# F1 suspension



## marley79 (May 3, 2009)

any ideas how to stop the suspension snapping when i put the wheels on as it did on my last one?(the rear bowed and snapped, not happy) . thanks


----------



## marley79 (May 3, 2009)

i did ask this before but i put it in the wrong place (newbie mistake). i only got into modeling over the past 6 months or so. i always wanted to but never got round to it(family and work) so any tips would be welcome.


----------



## Steve244 (Jul 22, 2001)

Hard to say...

It comes with breaking enough stuff by mistake and getting a feel for how much pressure/tension it can take. Sometimes it's necessary to enlarge holes or whatever the piece fits into or file down the piece itself to avoid damaging it. If the part is designed to turn, like a wheel, then a bit of petroleum jelly might make it snap in place easier without breaking.

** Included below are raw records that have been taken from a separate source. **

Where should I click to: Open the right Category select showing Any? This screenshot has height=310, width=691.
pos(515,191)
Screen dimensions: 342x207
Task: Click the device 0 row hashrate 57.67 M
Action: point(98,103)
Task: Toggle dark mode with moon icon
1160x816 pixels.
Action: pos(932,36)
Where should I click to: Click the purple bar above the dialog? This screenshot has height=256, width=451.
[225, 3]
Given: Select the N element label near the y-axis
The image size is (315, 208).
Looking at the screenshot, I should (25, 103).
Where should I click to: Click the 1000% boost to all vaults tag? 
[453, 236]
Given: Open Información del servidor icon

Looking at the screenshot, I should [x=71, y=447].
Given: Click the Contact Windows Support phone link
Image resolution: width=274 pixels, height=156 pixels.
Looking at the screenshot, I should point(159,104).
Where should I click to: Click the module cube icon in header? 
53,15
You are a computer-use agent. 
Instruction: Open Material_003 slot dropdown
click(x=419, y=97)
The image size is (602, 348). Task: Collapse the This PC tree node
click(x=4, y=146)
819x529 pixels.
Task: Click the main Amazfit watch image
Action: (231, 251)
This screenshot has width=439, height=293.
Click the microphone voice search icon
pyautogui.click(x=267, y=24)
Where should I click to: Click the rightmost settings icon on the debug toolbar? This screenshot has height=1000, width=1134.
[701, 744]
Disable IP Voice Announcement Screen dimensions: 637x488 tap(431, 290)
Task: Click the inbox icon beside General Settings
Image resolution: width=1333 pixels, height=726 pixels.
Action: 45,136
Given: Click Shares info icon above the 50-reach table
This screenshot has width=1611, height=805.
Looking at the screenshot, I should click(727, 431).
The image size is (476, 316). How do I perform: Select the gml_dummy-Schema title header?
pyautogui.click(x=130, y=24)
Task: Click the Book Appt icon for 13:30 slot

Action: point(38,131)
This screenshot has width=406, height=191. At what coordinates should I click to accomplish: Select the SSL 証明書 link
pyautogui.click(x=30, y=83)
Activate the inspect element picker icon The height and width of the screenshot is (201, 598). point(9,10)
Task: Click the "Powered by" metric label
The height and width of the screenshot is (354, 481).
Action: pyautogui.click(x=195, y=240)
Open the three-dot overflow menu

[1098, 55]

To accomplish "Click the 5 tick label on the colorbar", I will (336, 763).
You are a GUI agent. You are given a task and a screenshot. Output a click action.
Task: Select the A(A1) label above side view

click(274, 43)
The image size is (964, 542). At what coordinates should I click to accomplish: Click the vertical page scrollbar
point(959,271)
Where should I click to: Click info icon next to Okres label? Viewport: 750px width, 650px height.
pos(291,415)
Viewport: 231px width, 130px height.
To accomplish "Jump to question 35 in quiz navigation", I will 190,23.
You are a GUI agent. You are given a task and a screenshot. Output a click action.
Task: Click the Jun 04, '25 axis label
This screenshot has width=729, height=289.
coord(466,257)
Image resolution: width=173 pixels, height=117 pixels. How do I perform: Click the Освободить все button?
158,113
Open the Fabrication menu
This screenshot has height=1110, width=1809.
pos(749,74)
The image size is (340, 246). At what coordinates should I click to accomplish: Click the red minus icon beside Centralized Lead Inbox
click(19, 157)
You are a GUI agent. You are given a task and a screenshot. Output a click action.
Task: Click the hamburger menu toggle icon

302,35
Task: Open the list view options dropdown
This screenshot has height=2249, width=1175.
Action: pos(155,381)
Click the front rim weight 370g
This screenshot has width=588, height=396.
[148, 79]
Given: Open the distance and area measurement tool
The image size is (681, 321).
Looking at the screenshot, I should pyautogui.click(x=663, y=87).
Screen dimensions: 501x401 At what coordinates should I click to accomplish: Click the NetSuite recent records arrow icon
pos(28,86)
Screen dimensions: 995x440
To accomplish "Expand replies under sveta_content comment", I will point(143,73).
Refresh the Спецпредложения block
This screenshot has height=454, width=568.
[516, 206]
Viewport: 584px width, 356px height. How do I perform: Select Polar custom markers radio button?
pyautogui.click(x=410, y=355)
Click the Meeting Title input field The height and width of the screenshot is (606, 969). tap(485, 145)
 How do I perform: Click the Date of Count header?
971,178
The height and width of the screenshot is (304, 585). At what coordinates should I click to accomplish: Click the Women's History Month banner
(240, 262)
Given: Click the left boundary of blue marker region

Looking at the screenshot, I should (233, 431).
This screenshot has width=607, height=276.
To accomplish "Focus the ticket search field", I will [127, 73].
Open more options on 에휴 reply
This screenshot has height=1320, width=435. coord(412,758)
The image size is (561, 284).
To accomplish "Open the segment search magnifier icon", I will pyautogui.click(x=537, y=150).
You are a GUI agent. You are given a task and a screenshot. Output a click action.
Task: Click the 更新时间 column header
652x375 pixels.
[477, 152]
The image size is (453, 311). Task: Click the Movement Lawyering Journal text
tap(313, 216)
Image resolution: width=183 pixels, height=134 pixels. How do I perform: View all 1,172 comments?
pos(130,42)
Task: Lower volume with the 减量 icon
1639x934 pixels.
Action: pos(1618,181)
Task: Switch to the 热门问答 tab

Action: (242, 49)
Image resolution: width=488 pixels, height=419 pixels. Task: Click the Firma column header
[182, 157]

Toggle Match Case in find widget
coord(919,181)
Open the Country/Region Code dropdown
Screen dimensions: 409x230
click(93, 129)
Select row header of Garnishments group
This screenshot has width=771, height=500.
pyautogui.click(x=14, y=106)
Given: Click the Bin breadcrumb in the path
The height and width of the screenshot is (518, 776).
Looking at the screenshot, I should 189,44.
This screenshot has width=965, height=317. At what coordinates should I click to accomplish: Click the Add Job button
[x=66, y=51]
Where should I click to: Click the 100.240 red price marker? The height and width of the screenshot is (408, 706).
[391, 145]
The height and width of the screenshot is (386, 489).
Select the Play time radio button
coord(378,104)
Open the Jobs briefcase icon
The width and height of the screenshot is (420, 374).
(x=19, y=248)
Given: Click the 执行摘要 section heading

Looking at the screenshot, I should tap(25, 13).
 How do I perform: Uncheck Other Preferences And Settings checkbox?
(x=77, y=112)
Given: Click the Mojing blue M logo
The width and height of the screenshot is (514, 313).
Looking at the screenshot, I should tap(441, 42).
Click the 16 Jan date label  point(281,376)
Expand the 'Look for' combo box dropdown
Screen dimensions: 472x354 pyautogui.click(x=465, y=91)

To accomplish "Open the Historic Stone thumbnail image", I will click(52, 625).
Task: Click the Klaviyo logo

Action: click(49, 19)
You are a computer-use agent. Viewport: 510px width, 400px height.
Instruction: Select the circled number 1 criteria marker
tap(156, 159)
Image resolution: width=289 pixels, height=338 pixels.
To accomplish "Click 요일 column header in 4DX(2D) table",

Rest assured we've all broken parts. Lots of them.


----------



## marley79 (May 3, 2009)

thanks for the tip. so ive got to break more bits before i get any good at building them oh well live and learn.


----------



## Auroranut (Jan 12, 2008)

One thing you could do to repair a broken F1 wishbone is to glue the broken ends together then cut a channel lengthwise into the bottom of the part deep enough to take a cut down sewing needle.It's much less noticeable if you cut on the bottom end. Your repair is less likely to be seen. Superglue the needle into the channel, then fill and sand 'til the channel's gone. It'll make your part stronger too. When you're assembling delicate parts with a tight fit it helps if you can handle the part as close to the joint as possible. There's less chance of flexing and breaking the part.
As Steve says, we all break parts now and then- it's all part of the learning process and is a great way to learn patience and repair techniques.
Best of luck with your building marley79, and you couldn't have picked a more satisfying hobby:thumbsup:.

Chris.


----------



## philo426 (Mar 4, 2009)

Make sure to test-fit the wheels first and enlarge the holes if necessary.Never force the wheels on and the brekage will not happen.


----------